15 ноября. И сегодня нет письма? Что мне с вами делать? Что мне думать о вас? Я вас не понимаю. 20 ноября. А если вы сегодня не напишете, то я вас мысленно кастрирую и заставлю вас ждать, как это делаете вы. Око за око, зуб за зуб, письмо за письмо. Но вы, лицемеры, говорите: не око за око, не зуб за зуб, не письмо за письмо, – и оставляете меня при своей проклятой христианской софистике. Нет, лучше хороший язычник, чем плохой христианин.
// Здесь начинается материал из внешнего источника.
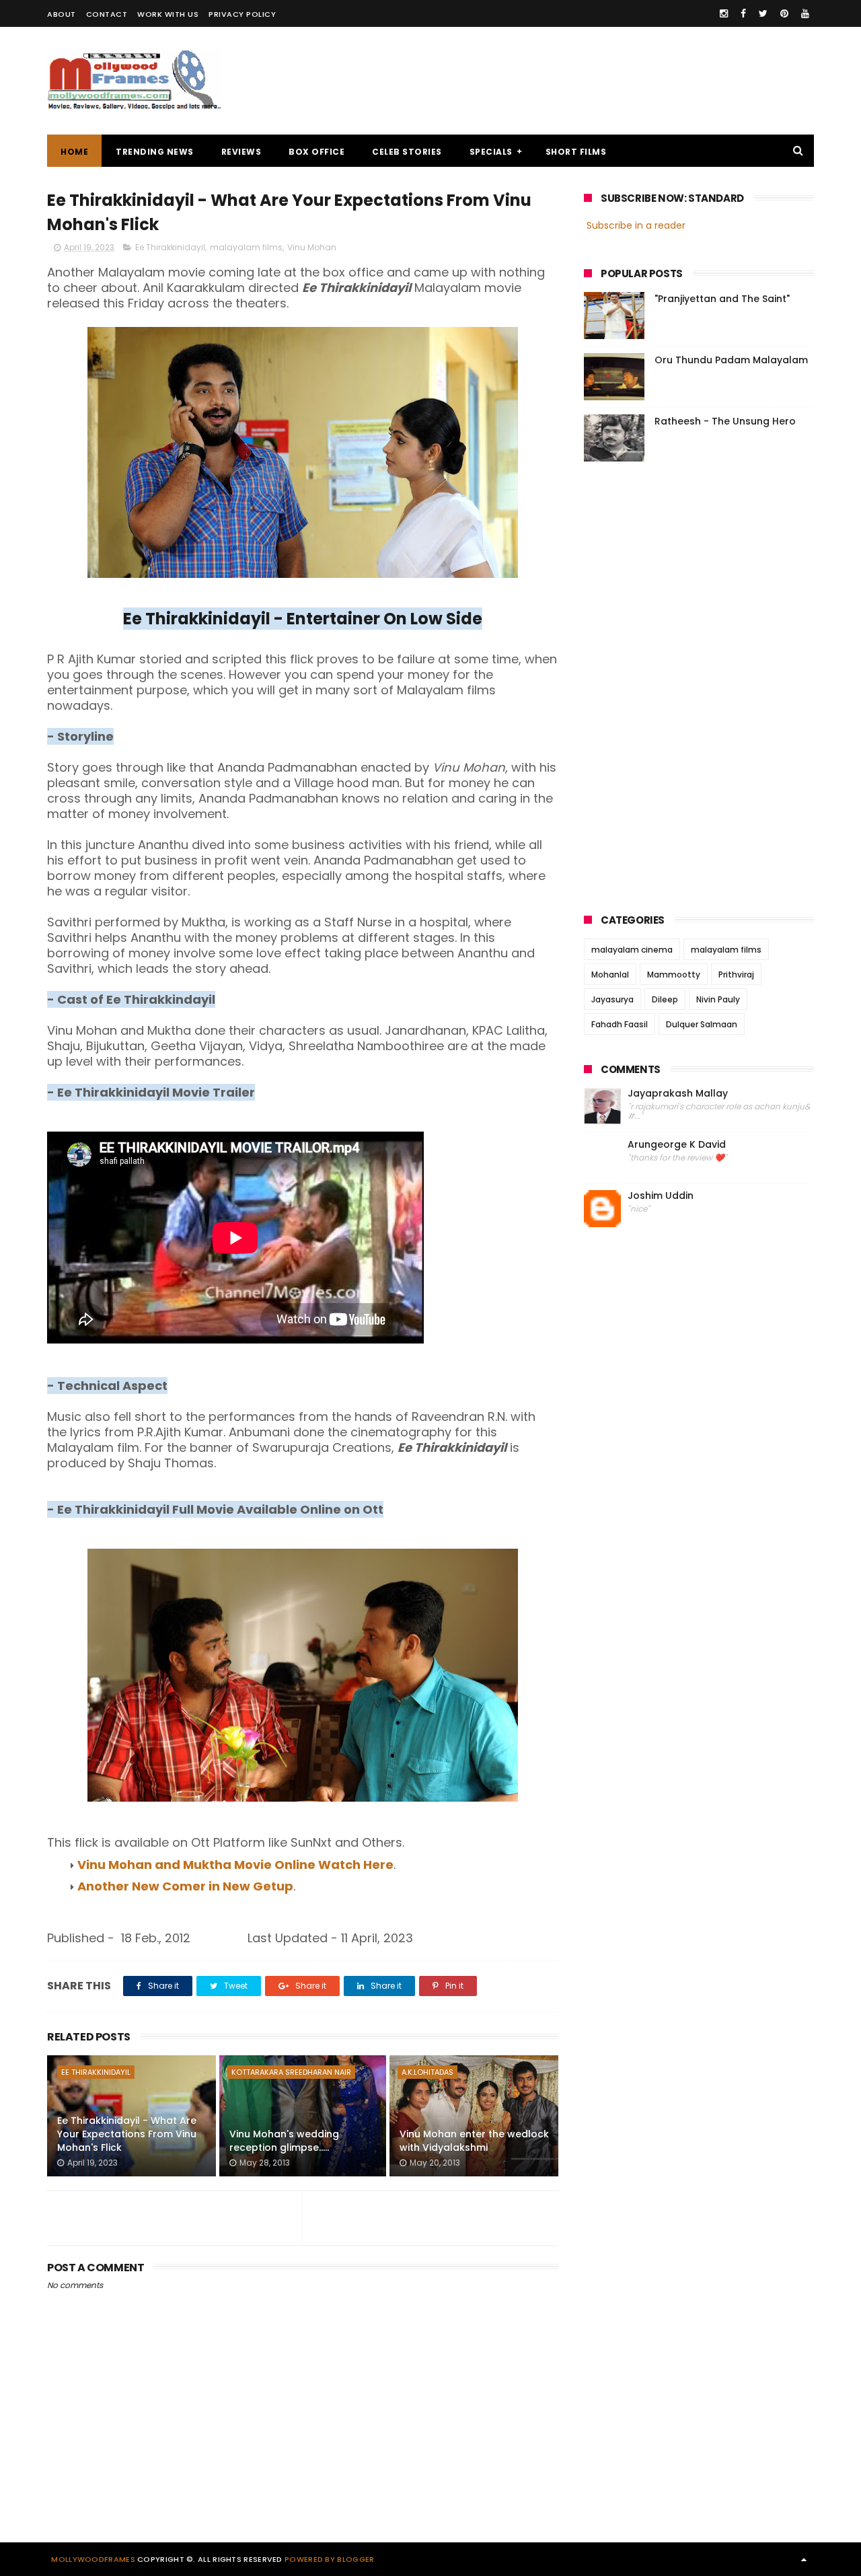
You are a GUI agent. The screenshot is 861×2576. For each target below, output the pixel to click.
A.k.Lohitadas (427, 2072)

Появился молодой еврей, Теодор Крейценах, пишущий отличные поэмы и ещё лучшие стихи. Он написал комедию{115}, в которой здорово высмеиваются В. Менцель и компания. Все теперь устремляются к новой школе, воздвигая дома, дворцы или хижины на фундаменте великих идей времени. Всё остальное идёт прахом, сентиментальные песенки затихают неуслышанными, и пронзительный охотничий рог ждёт охотника, который протрубит сигнал к охоте на тиранов; по верхушкам деревьев между тем проносится гроза божья, а молодёжь Германии, потрясая мечами и подымая полные кубки, стоит в роще; на горах полыхают горящие замки, троны шатаются, алтари дрожат, и если воззовёт господь в грозу и бурю: вперёд, вперёд, – то кто осмелится сопротивляться нам?
Мы, Фридрих Энгельс
верховный поэт в бременском магистратском погребке
и привилегированный БРАЖНИК
объявляем и возвещаем всем прошлым, настоящим, отсутствующим и будущим,
что вы все ослы, ленивые твари, чахнущие от пустоты собственного существования, не пишущие мне канальи и так далее.
Дано на конторской стойке
в то время, когда не было у нас похмелья.
Фридрих Энгельс
В Берлине живёт молодой поэт, Карл Грюн, чью «Книгу странствий» я на днях прочёл – очень хорошая вещь. Но ему, кажется, уже 27 лет, и он мог бы поэтому писать лучше. У него иногда очень удачные мысли, но часто отвратительная гегелевская риторика. Например, что это значит: «Софокл – это высоконравственная Греция, давшая разбиться своим титаническим порывам о стену абсолютной необходимости. В Шекспире выявилось понятие абсолютного характера».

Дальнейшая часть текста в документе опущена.